--- INPUT MATERIAL Enclosed Below ---

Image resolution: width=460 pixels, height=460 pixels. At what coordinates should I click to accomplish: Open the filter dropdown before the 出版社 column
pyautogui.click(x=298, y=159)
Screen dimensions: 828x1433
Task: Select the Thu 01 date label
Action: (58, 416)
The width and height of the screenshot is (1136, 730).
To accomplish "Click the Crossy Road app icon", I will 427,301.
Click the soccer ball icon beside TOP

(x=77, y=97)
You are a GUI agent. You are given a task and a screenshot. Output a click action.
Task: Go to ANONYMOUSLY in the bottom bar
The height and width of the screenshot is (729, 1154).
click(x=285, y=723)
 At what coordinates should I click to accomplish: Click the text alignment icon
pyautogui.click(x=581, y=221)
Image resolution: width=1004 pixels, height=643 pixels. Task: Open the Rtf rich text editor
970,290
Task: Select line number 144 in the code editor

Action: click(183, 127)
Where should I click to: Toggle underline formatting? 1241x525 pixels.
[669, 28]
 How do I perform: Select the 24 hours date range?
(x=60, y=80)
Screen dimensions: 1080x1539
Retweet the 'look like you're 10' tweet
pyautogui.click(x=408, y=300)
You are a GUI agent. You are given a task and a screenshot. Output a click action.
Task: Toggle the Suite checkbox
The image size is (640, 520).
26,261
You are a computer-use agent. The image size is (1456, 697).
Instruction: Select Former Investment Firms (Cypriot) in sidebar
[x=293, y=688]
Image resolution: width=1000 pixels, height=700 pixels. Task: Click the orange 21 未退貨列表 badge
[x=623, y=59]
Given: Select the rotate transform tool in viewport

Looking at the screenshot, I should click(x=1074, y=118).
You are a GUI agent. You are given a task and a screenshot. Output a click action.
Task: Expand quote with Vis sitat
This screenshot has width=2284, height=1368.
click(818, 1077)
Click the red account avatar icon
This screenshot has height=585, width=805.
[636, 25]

--- End of Enclosed INPUT MATERIAL ---

* WHAT THIS TASK INVOLVES
Using only the entries above, output the line with "Instruction: Select Former", the line with "Task: Expand quote with Vis sitat", and all lines between them, exactly as they stand.

* OUTPUT BELOW
Instruction: Select Former Investment Firms (Cypriot) in sidebar
[x=293, y=688]
Image resolution: width=1000 pixels, height=700 pixels. Task: Click the orange 21 未退貨列表 badge
[x=623, y=59]
Given: Select the rotate transform tool in viewport

Looking at the screenshot, I should click(x=1074, y=118).
You are a GUI agent. You are given a task and a screenshot. Output a click action.
Task: Expand quote with Vis sitat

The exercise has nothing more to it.